RECORDS FOR PROCESSING:
-- Opening Marker --
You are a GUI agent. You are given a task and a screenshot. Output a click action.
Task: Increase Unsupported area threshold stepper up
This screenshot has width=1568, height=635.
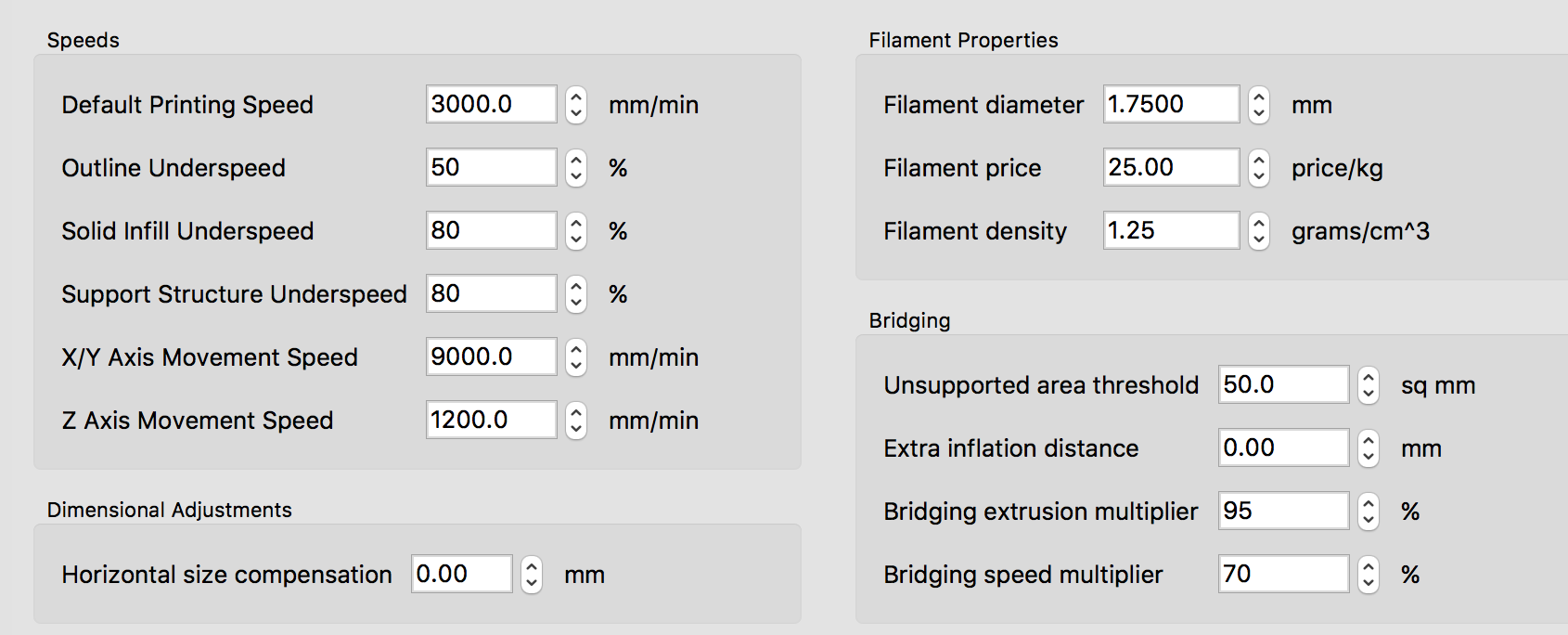[1369, 376]
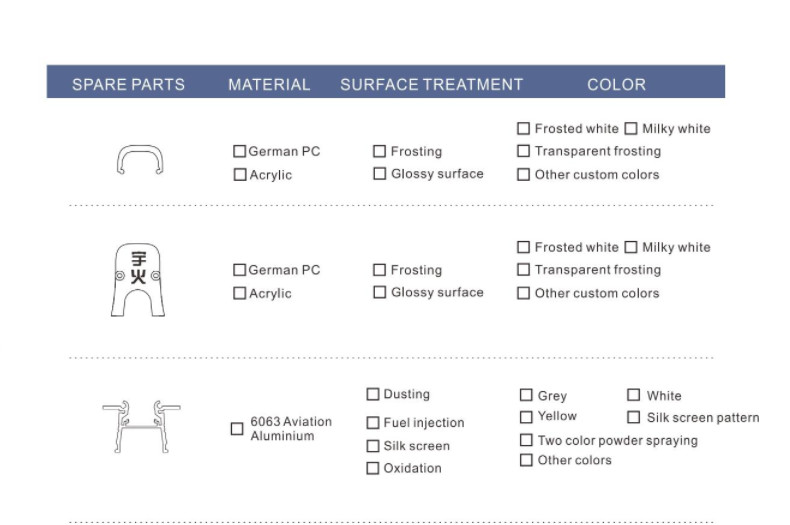
Task: Click the U-shaped diffuser cover profile icon
Action: (x=140, y=160)
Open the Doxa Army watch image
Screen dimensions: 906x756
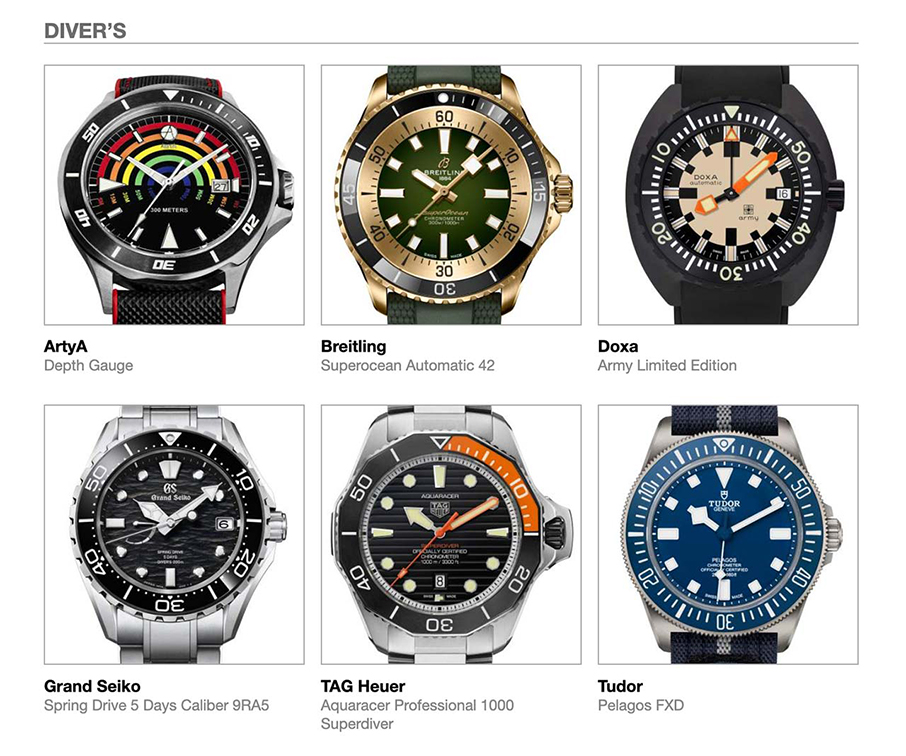728,195
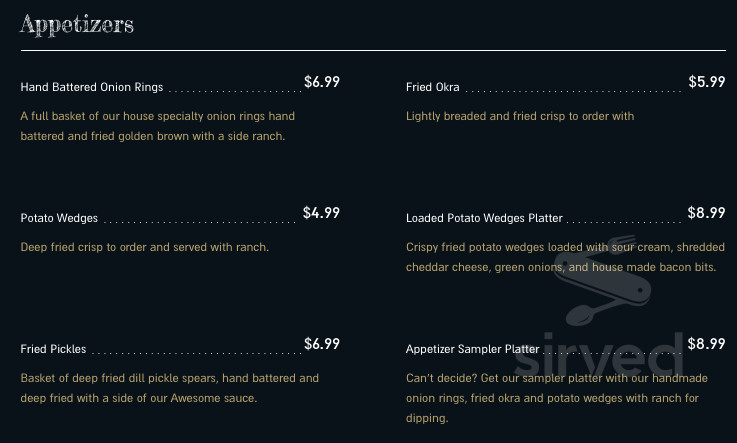The width and height of the screenshot is (737, 443).
Task: Click the onion rings description text
Action: click(x=157, y=126)
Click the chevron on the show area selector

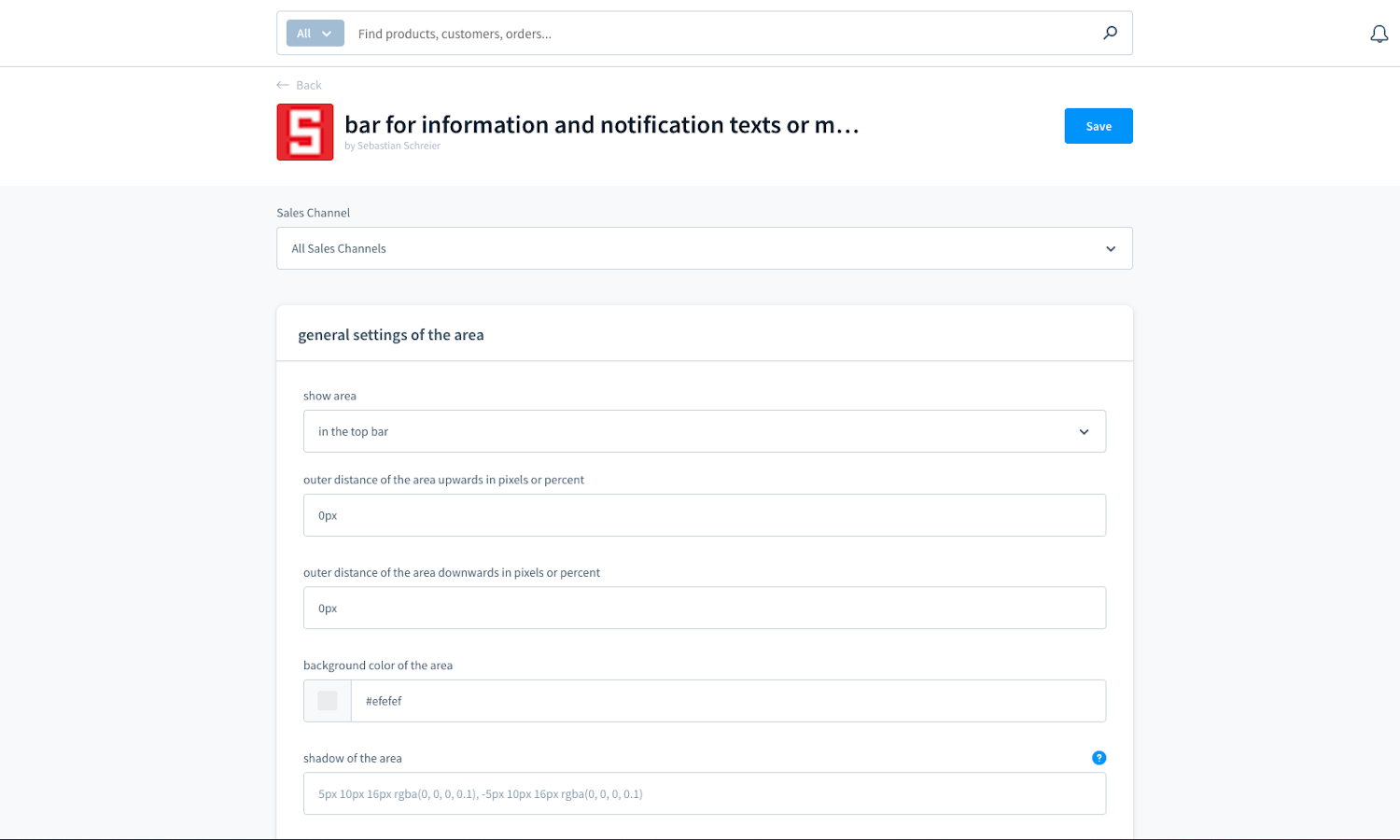pyautogui.click(x=1084, y=431)
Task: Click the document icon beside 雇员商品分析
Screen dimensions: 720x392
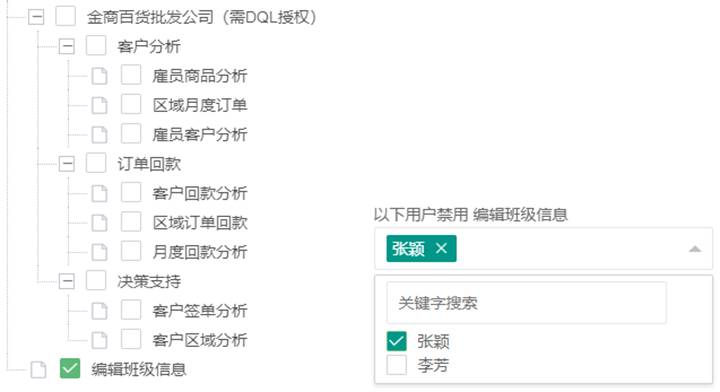Action: [x=99, y=76]
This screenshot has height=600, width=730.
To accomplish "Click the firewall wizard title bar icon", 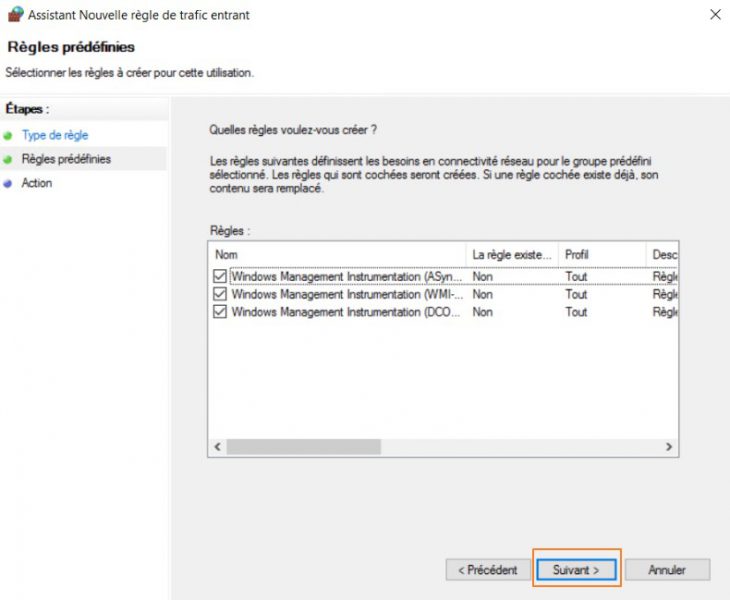I will coord(14,15).
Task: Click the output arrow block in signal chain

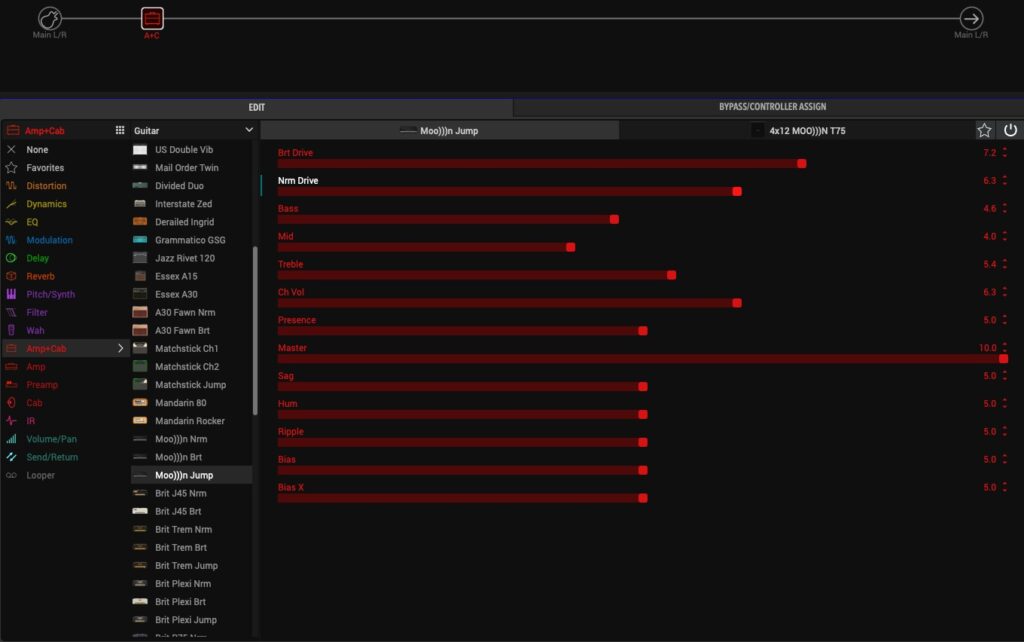Action: pyautogui.click(x=971, y=18)
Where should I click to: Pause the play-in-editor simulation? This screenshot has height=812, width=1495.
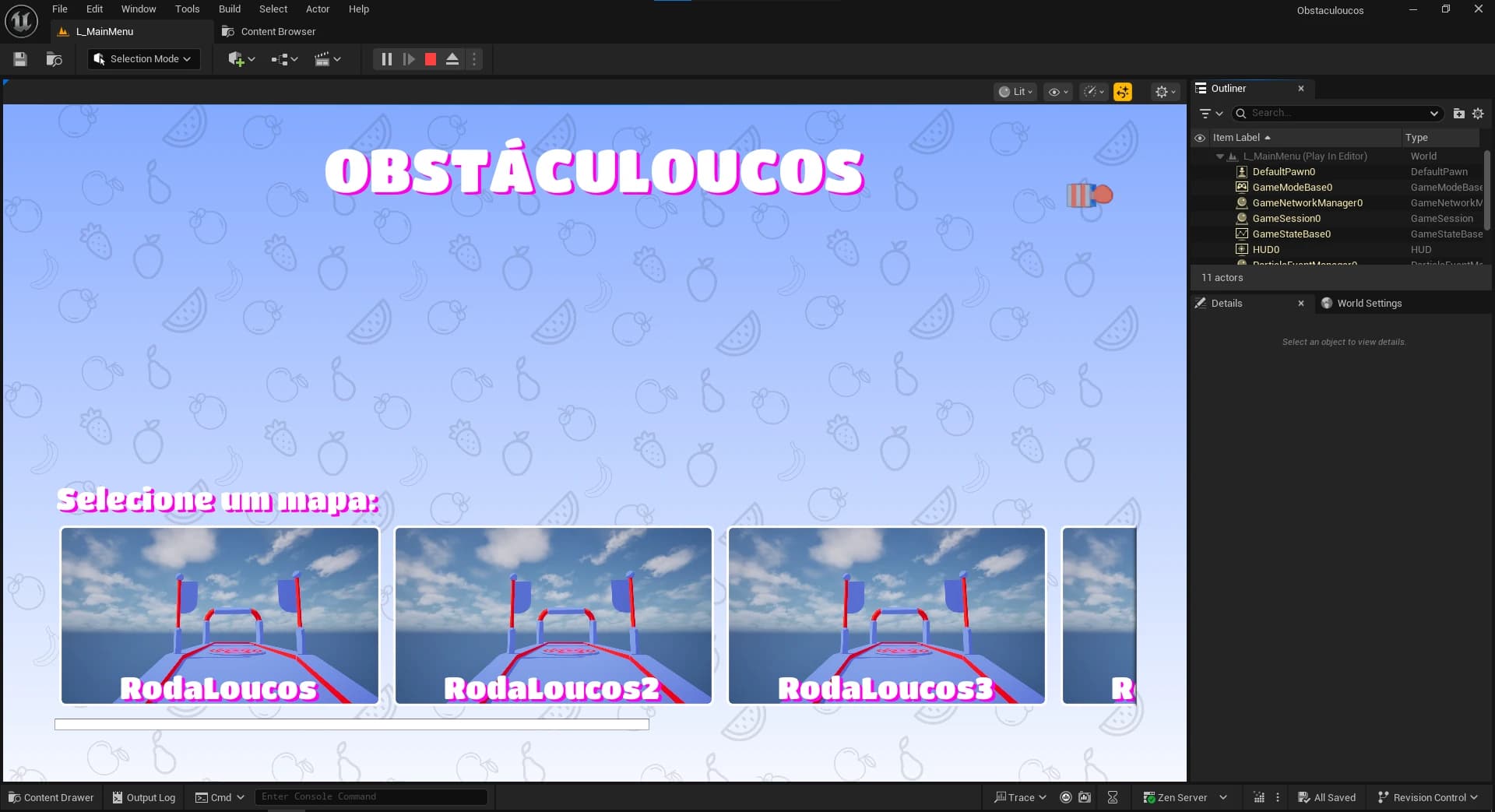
-- Closing Marker --
HOW TO COMPLETE THIS TASK:
Where the line containing "Task: Click the output" appears, begin writing out the lines word for word, and continue through the last line of the data, leaving out pictures.

REPLY:
Task: Click the output arrow block in signal chain

Action: pyautogui.click(x=971, y=18)
Where should I click to: Pause the play-in-editor simulation? This screenshot has height=812, width=1495.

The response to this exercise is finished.